Getting a Tim’s in Yellowknife can be challenging, with lineups that snake out into the parking lot. But getting coffee in Whitehorse can be a downright adventure.

My first morning there I wandered into Java Connection — a family-run, downtown mainstay for almost 20 years — for a latte. A man walking on the sidewalk stopped, signalled through the window for me to watch, and then pulled what looked like a dead mouse from his pocket. Holding its tail, he turned his profile to me, slowly slid the mouse into his mouth like a sword swallower, then walked away, leaving photographer Angela Gzowski and me speechless.

This would not be our strangest wildlife encounter of the day.

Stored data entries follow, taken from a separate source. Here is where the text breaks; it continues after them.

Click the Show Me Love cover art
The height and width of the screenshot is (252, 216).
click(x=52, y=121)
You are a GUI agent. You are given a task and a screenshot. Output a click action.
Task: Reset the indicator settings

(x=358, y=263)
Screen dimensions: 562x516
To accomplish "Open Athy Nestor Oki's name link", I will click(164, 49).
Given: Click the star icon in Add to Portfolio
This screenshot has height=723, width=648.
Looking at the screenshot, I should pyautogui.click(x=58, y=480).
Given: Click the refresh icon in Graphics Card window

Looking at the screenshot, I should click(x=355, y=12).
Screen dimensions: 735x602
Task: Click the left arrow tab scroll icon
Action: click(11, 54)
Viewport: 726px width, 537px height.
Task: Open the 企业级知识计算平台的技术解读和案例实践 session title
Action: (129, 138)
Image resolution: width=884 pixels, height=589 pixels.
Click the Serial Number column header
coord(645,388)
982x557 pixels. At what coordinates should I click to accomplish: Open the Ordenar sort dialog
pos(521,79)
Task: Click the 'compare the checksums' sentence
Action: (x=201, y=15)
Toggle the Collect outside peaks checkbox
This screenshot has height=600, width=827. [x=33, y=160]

Java Connection is supplied by Bean North, one of two local roasting companies. Manager Stephanie Beasley, whose mom Cindy bought the shop in 2006, suggested we check out Bean North’s operation. It was a nice drive, only 25 minutes from downtown, and we’d be assured of having a quality caffeine fix for our efforts.

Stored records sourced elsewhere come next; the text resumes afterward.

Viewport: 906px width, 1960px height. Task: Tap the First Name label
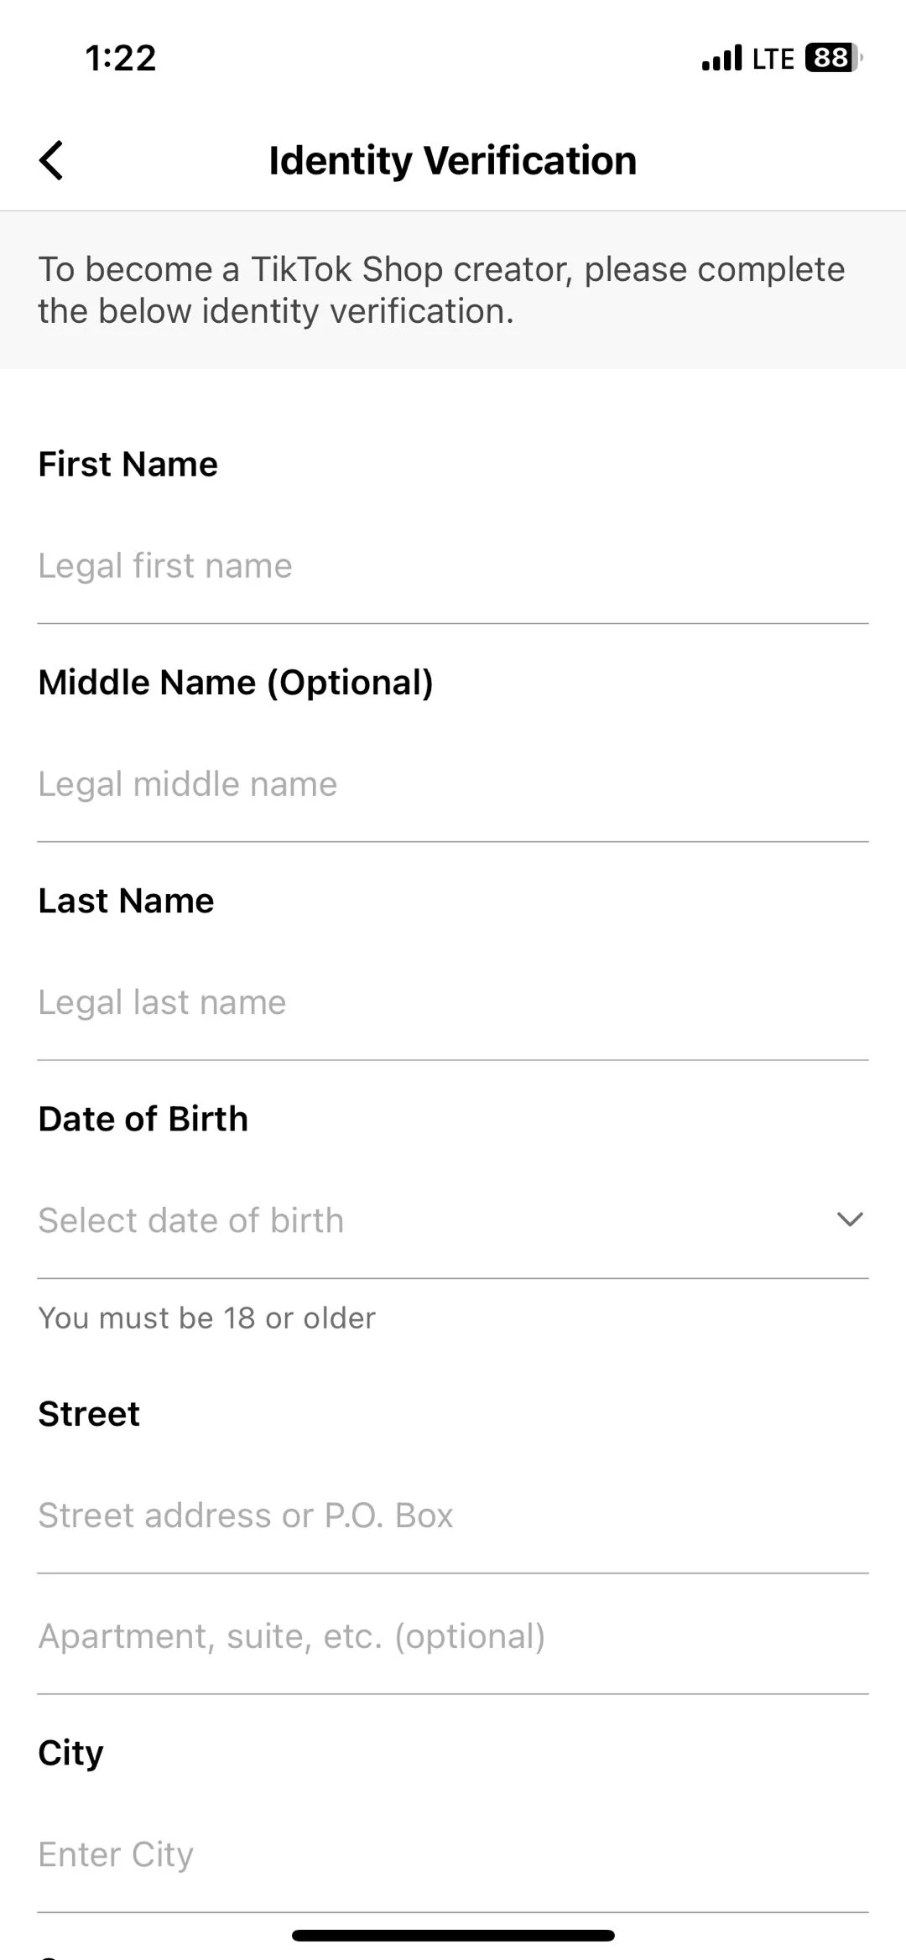[128, 464]
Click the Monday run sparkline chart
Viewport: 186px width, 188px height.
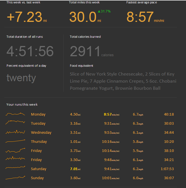[x=15, y=114]
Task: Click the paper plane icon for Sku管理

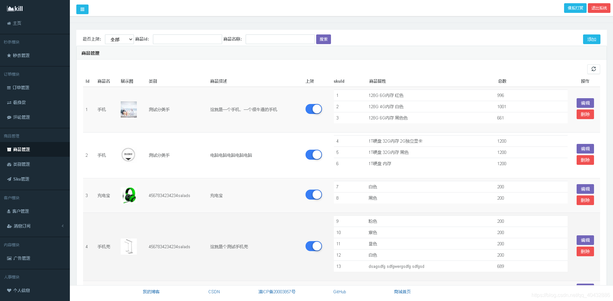Action: [x=9, y=179]
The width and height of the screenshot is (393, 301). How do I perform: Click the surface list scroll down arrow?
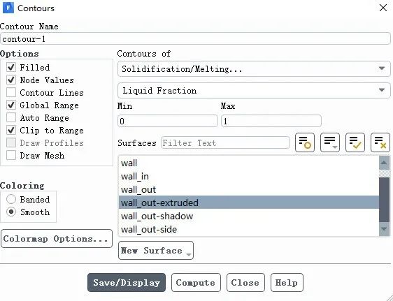coord(384,228)

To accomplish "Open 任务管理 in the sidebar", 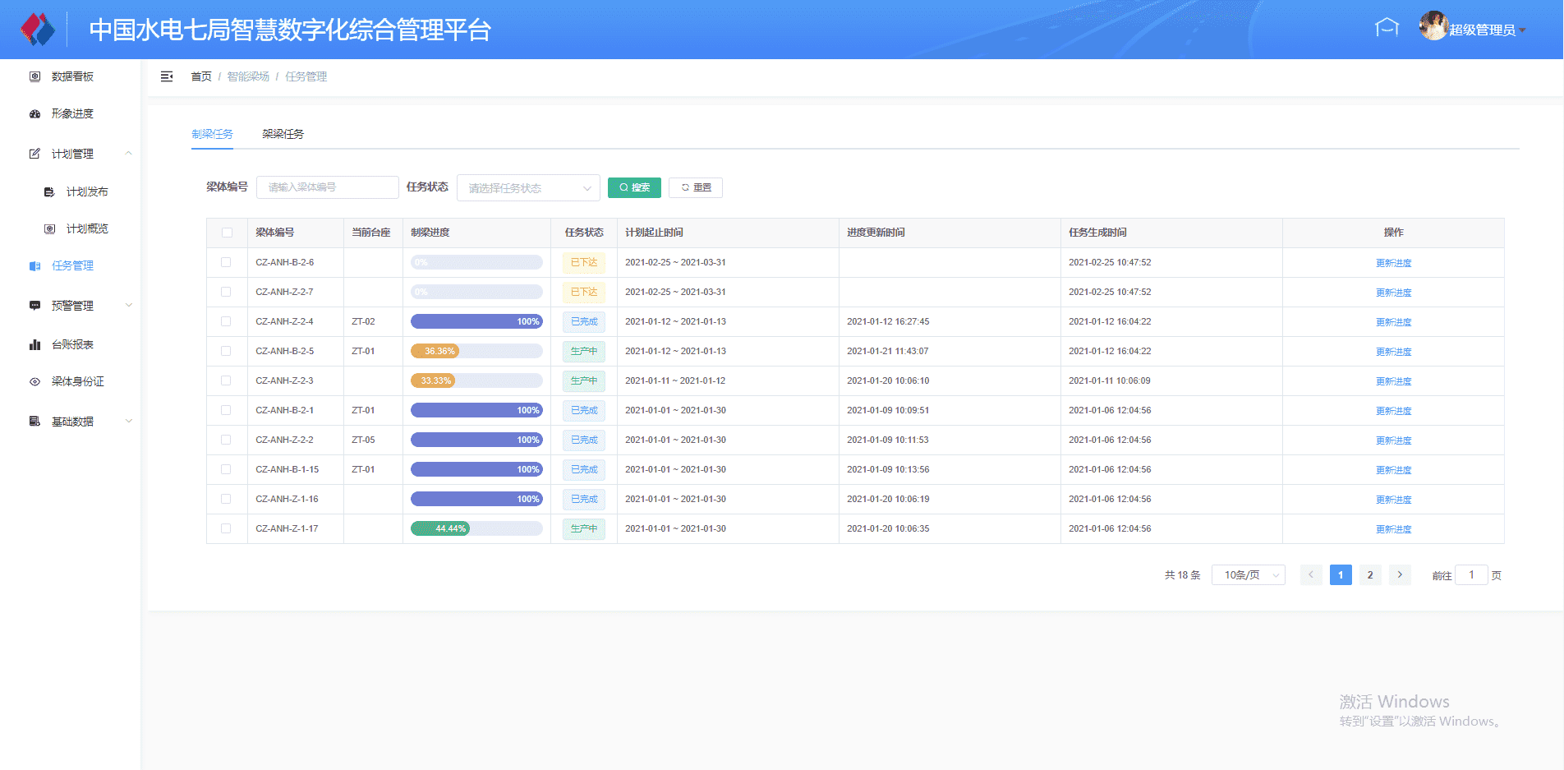I will [72, 265].
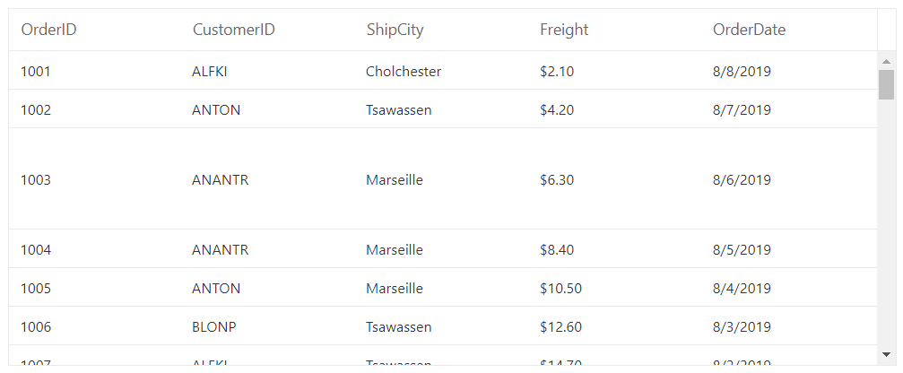Click the vertical scrollbar thumb
This screenshot has height=373, width=903.
[x=886, y=85]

Bean North fair trade coffee is sold at their cafe in the forest

Owners Michael King and his wife Helen Voogd were in Peru (everyone we talked to seemed to know that), sourcing their fair trade, organic beans. But the roaster and its adjoining café at Km 9.3 Tahkini Hot Springs Road were open for business.

With an address like that, we figured we’d best come prepared, so we bought bathing suits at Sportslife on Main Street before jumping into our champagne-coloured minivan – every other rental car in the city was taken because of a huge hockey tournament that week – and heading down the North Klondike Highway.

Whitehorse is big on natural beauty

Jaws agape at the stunning mountain scenery, we almost missed our turn. A few kilometres in we spied signs for the Yukon Wildlife Preserve.

We’d better take a look, we decided.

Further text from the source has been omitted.